- Born: 18 April 1950 (age 76) Limerick City
- Education: Limerick School of Art & Design
- Known for: Painting
- Style: Abstract
- Elected: Aosdána (1997)

= John Shinnors =

Irish artist (born 1950)

John Shinnors is an Irish landscape artist whose work has become increasingly abstract over time. He is a member of Aosdána and sits as the visual arts representative on EV+A.

== Life and work ==
John Shinnors was the son of a handyman-mechanic born in Limerick on 14 April 1950. He received a general education at the Christian Brothers School in Limerick City. As a teenager, he amused himself by drawing and later enrolling in an art class at Limerick School of Art & Design. The class was just one night per week but he soon lost interest and dropped out. Shinnors then took himself to London for a time where he did a number of menial jobs and attended Hornsey Art School on a part-time basis, before returning home in 1969. He then returned full-time to Limerick School of Art & Design under the influence of Jack Donovan where remained until 1972. Shinnors left the college to explore his own direction in art. He is considered a maverick on the Irish art scene.
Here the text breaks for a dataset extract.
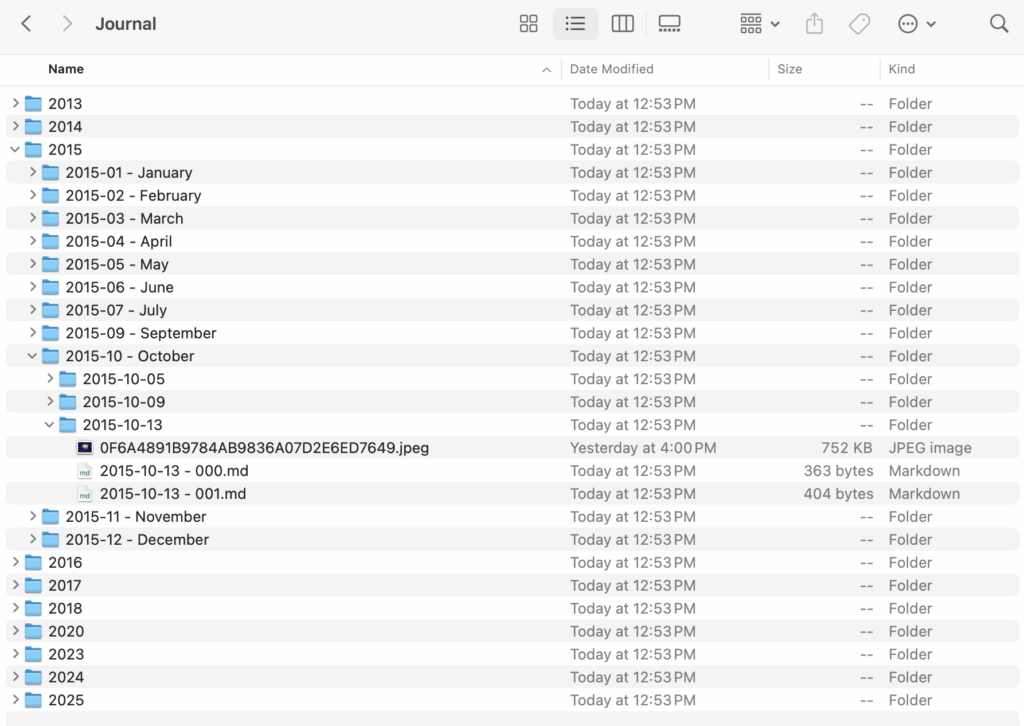The image size is (1024, 726).
Task: Sort by the Size column header
Action: 789,69
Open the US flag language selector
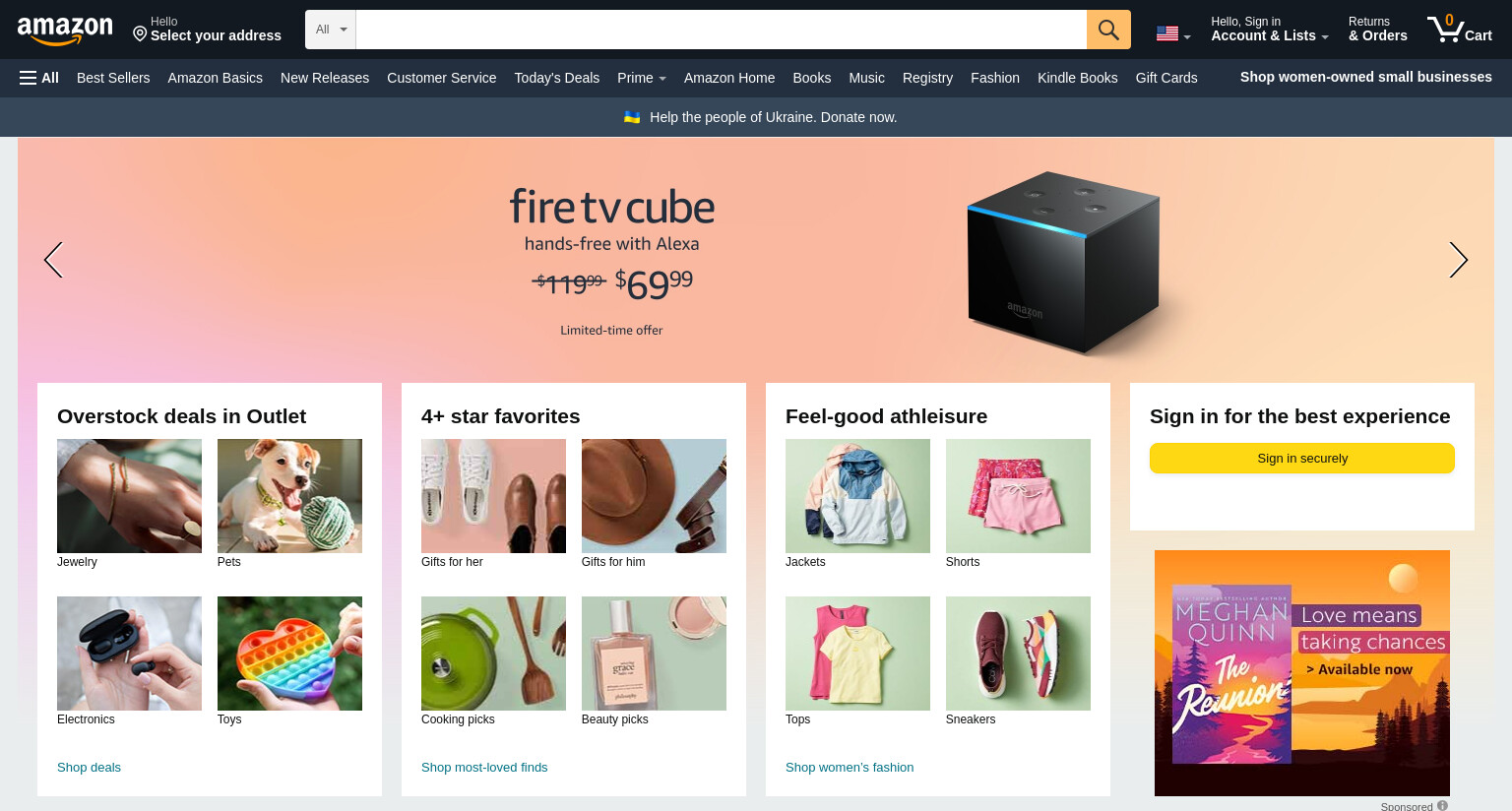Viewport: 1512px width, 811px height. pyautogui.click(x=1173, y=33)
Shinnors is an abstract painter who has built up a solid and recurring set of visual motifs that include scarecrows, lighthouses, cows and boats. Shinnors taught part-time at his alma mater whilst he established his practice. His earliest works were shown in a small network of local independent galleries, in factories and in the open air. His first success came in 1984 when he was awarded the Royal Hibernian Association's Guinness Peat Aviation Emerging Artists Award, where Tony Ryan was to become one of his earliest patrons. Amongst his influences can be counted Jack Donovan, Georges de la Tour, James McNeill Whistler and Caravaggio.

Shinnors has been a frequent exhibitor with the Royal Hibernian Academy, and also with the Oireachtas where he debuted in 1977.

In 1987 he was inducted into the National Self-Portrait Collection of Ireland with fourteen other artists including Deborah Brown, Michael Ginnett, Anne Madden and Raymond Piper. In the same year Shinnors joined with his mentor Jack Donovan and Henry Morgan in showing at the Limerick City Gallery of Art. His peers elected him to the membership of Aosdána in 1997 at the same time as fellow Limerick artist Samuel Walsh and Ulster artist Dermot Seymour."Shinnors [...] environment continuously feeds his visual world and presents opportunities for paintings. His work may include other personal narratives and concerns that enter the paintings but ultimately it's the pigment, the brush and the canvas that carry the only significance for him."Shinnors was seriously injured when he sustained two broken legs in a traffic accident in 2014. Shinnors recent work at the Gallery of Modern Art, Waterford shows a departure from his limited palette of dark tones and a move towards a more colourful and vibrant set.

== Legacy ==
He partnered with the Limerick Institute of Technology, Limerick School of Art & Design and Limerick City Gallery of Art to found the Shinnors Scholarship for an MA in Curatorial Studies in 2005. The Award allows the recipient to study at Limerick School of Art & Design whilst basing the artist at Limerick City Gallery of Art. The poet John Montague wrote a poem, Scarecrow, dedicated to the artist which was inspired by the well-used Shinnors motif. John Liddy also immortalised Shinnor's work in his poem entitled Three Paintings by John Shinnors, as has Aosdána poet Theo Dorgan in Three Heterodox Sonnets for John Shinnors. Pat Boran took inspiration from Shinnors' Lighthouse 1 to produce a haiku by the same name. Michael Garvey directed a documentary on Shinnor's work, Split Image –John Shinnors, for RTÉ in 1997. Shinnors is married to his wife Catherine with whom he has two sons. He continues to live and work in Limerick City and has been represented by the Taylor Galleries, Dublin for many years. He is a patron of the Irish Chamber Orchestra.

Shinnor's work is held in many private and public collections including An Chomhairle Ealaíon, Bank of Ireland, Ulster Museum, National Self-Portrait Collection of Ireland, Irish Museum of Modern Art and the Royal Hibernian Academy.